Department of Statistics, Iowa State University, 2438 Osborn Dr, Ames, IA, 50011, USA.
Department of Veterinary Diagnostic and Production Animal Medicine, Iowa State University, 2203 Lloyd Veterinary Medical Center, Ames, IA, 50011, USA.
BMC Bioinformatics. 2021 Jul 6;22(1):362. doi: 10.1186/s12859-021-04232-2.
Microbiome studies have uncovered associations between microbes and human, animal, and plant health outcomes. This has led to an interest in developing microbial interventions for treatment of disease and optimization of crop yields which requires identification of microbiome features that impact the outcome in the population of interest. That task is challenging because of the high dimensionality of microbiome data and the confounding that results from the complex and dynamic interactions among host, environment, and microbiome. In the presence of such confounding, variable selection and estimation procedures may have unsatisfactory performance in identifying microbial features with an effect on the outcome.
In this manuscript, we aim to estimate population-level effects of individual microbiome features while controlling for confounding by a categorical variable. Due to the high dimensionality and confounding-induced correlation between features, we propose feature screening, selection, and estimation conditional on each stratum of the confounder followed by a standardization approach to estimation of population-level effects of individual features. Comprehensive simulation studies demonstrate the advantages of our approach in recovering relevant features. Utilizing a potential-outcomes framework, we outline assumptions required to ascribe causal, rather than associational, interpretations to the identified microbiome effects.
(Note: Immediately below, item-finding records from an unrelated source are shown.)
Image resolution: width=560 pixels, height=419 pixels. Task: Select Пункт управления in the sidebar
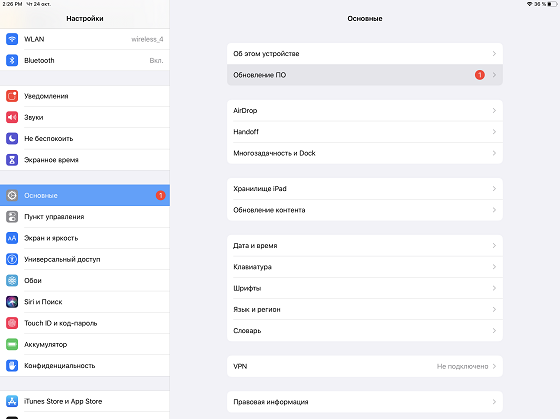coord(85,217)
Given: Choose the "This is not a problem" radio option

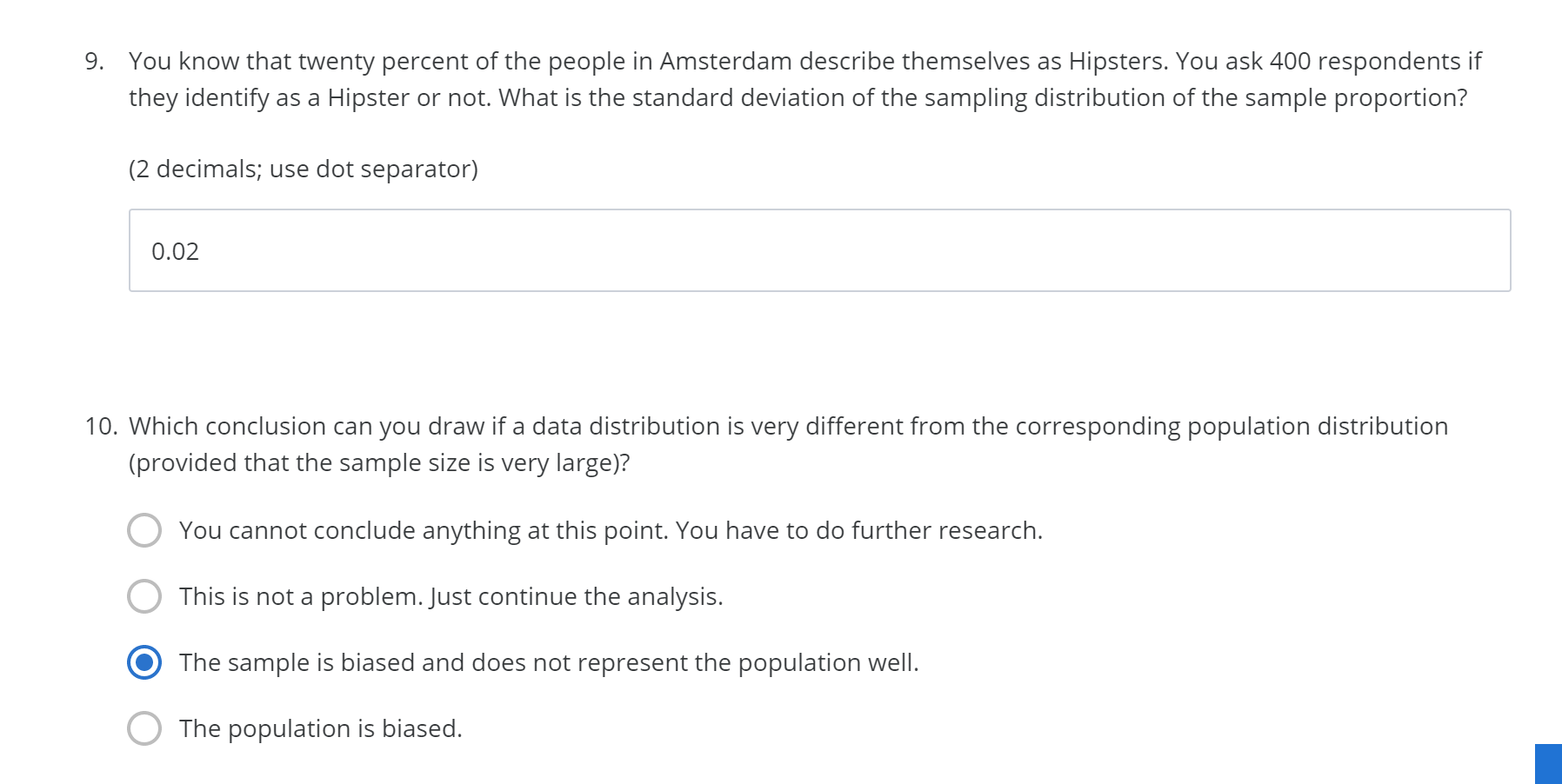Looking at the screenshot, I should click(x=144, y=596).
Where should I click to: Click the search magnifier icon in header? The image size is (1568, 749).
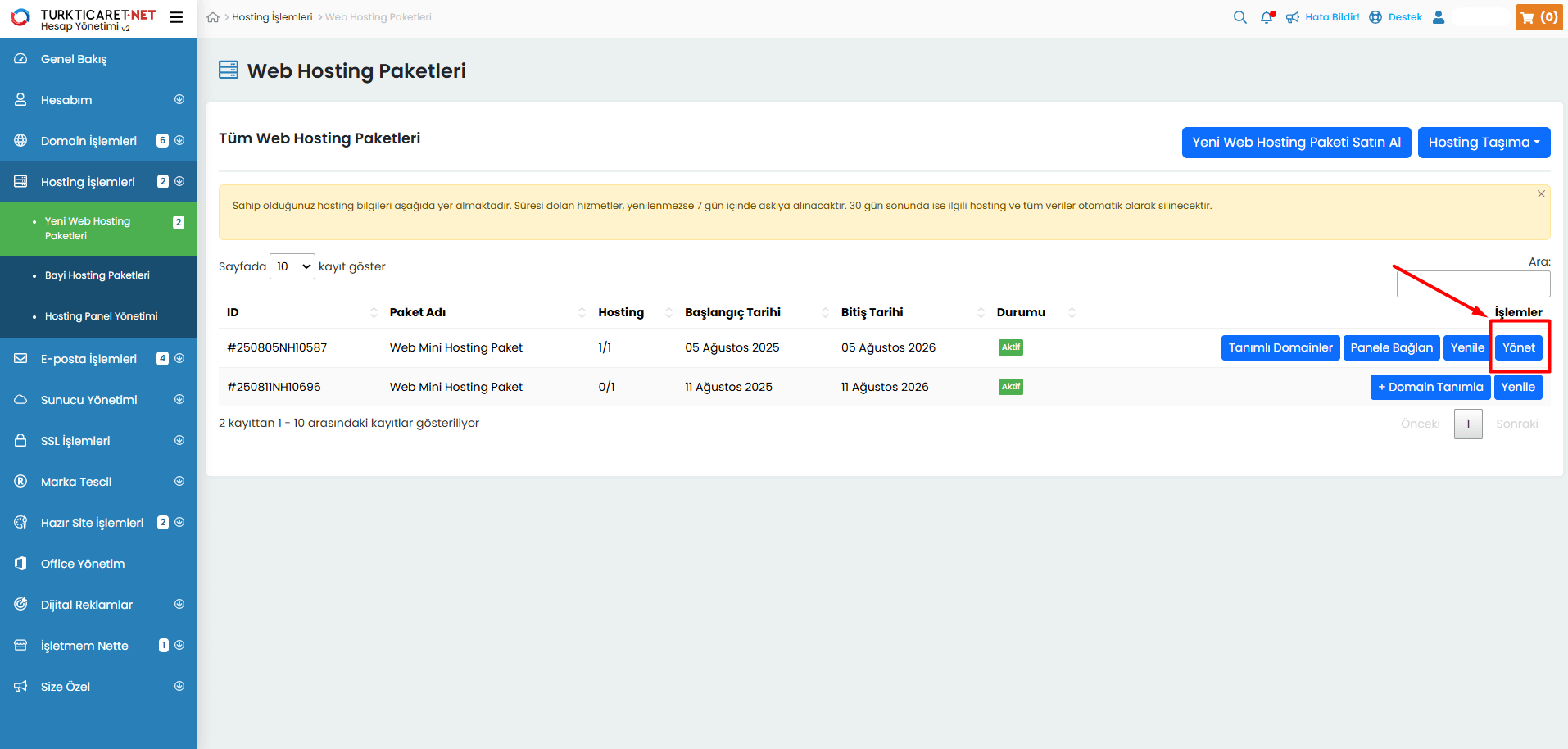coord(1239,17)
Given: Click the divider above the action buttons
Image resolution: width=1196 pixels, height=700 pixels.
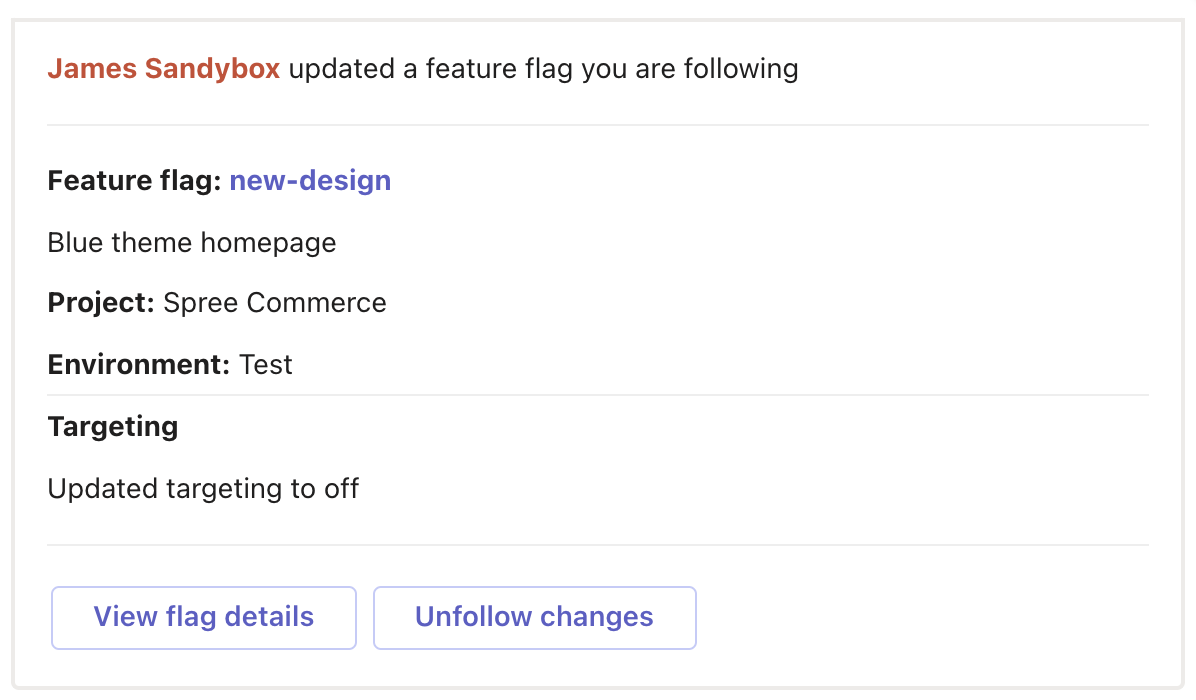Looking at the screenshot, I should [598, 544].
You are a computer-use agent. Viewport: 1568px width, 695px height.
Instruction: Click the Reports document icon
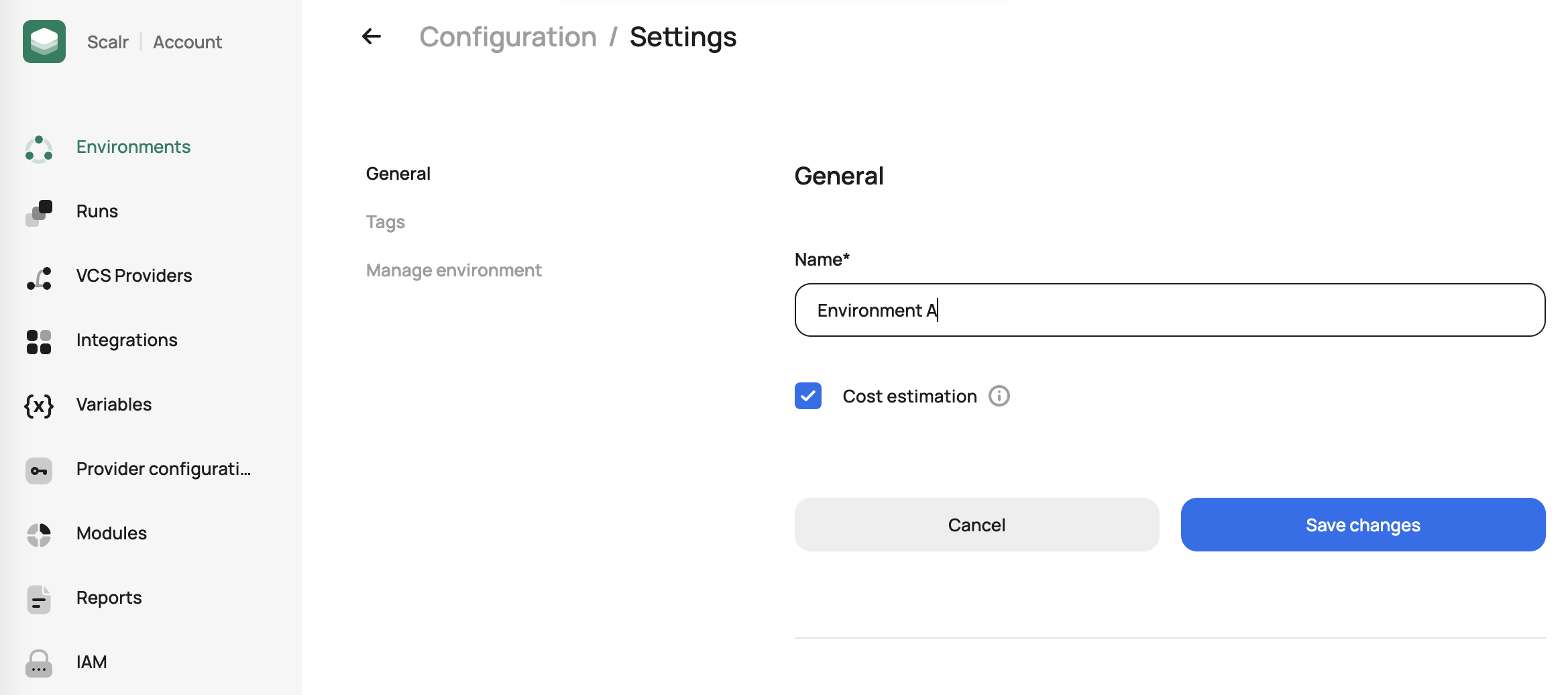pos(39,599)
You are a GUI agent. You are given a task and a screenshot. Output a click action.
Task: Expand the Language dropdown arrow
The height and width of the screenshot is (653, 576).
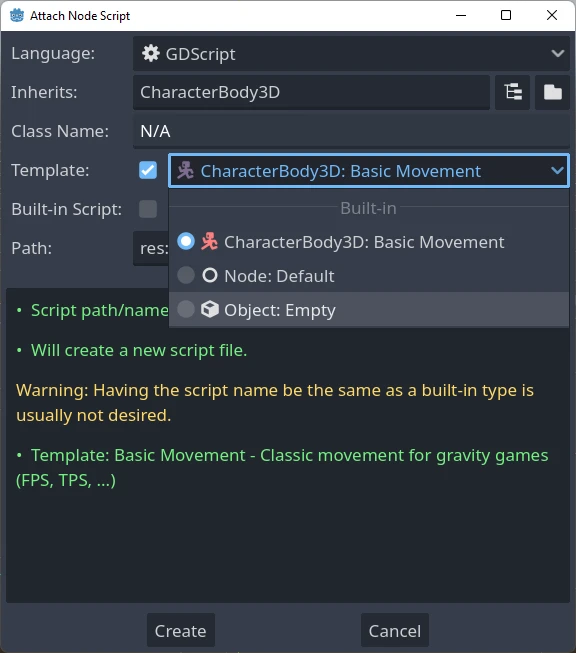[558, 53]
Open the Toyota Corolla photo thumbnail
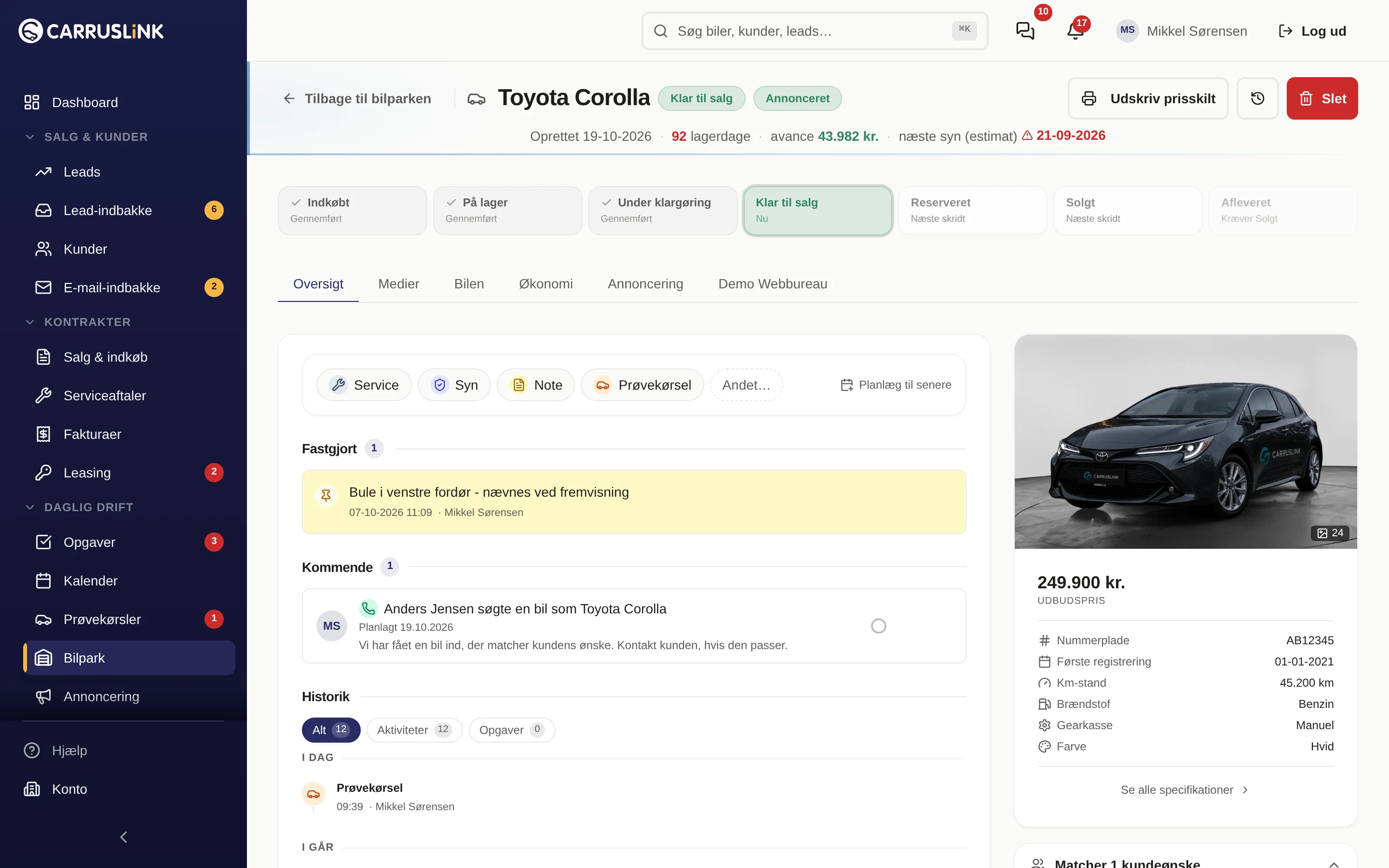 point(1186,441)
We conducted an agricultural study of the rhizosphere microbiome of sorghum in which nitrogen fertilizer application is a confounding variable. In this study, the proposed approach identified microbial taxa that are consistent with biological understanding of potential plant-microbe interactions.
Standardization enables more accurate identification of individual microbiome features with an effect on the outcome of interest compared to other variable selection and estimation procedures when there is confounding by a categorical variable.
微生物组研究揭示了微生物与人类、动物和植物健康结果之间的关联。这导致了人们对开发微生物干预措施的兴趣,以治疗疾病和优化作物产量,这需要确定影响目标人群中结果的微生物组特征。由于微生物组数据的高维度和宿主、环境和微生物组之间复杂和动态相互作用所导致的混杂,这项任务具有挑战性。在存在这种混杂的情况下,变量选择和估计程序在识别对结果有影响的微生物特征方面可能表现不佳。
在本文中,我们旨在估计个体微生物组特征对人群水平的影响,同时通过分类变量控制混杂。由于特征之间的高维度和混杂引起的相关性,我们提出了基于混杂每个层次的特征筛选、选择和估计,然后采用标准化方法估计个体特征对人群水平的影响。综合模拟研究表明了我们的方法在恢复相关特征方面的优势。利用潜在结果框架,我们概述了将识别出的微生物组效应归因于因果关系而不是关联关系所需的假设。我们进行了一项关于高粱根际微生物组的农业研究,其中氮肥的应用是一个混杂变量。在这项研究中,所提出的方法确定了与潜在的植物-微生物相互作用的生物学理解一致的微生物分类群。
当存在分类变量混杂时,与其他变量选择和估计程序相比,标准化可以更准确地识别对感兴趣的结果有影响的个体微生物组特征。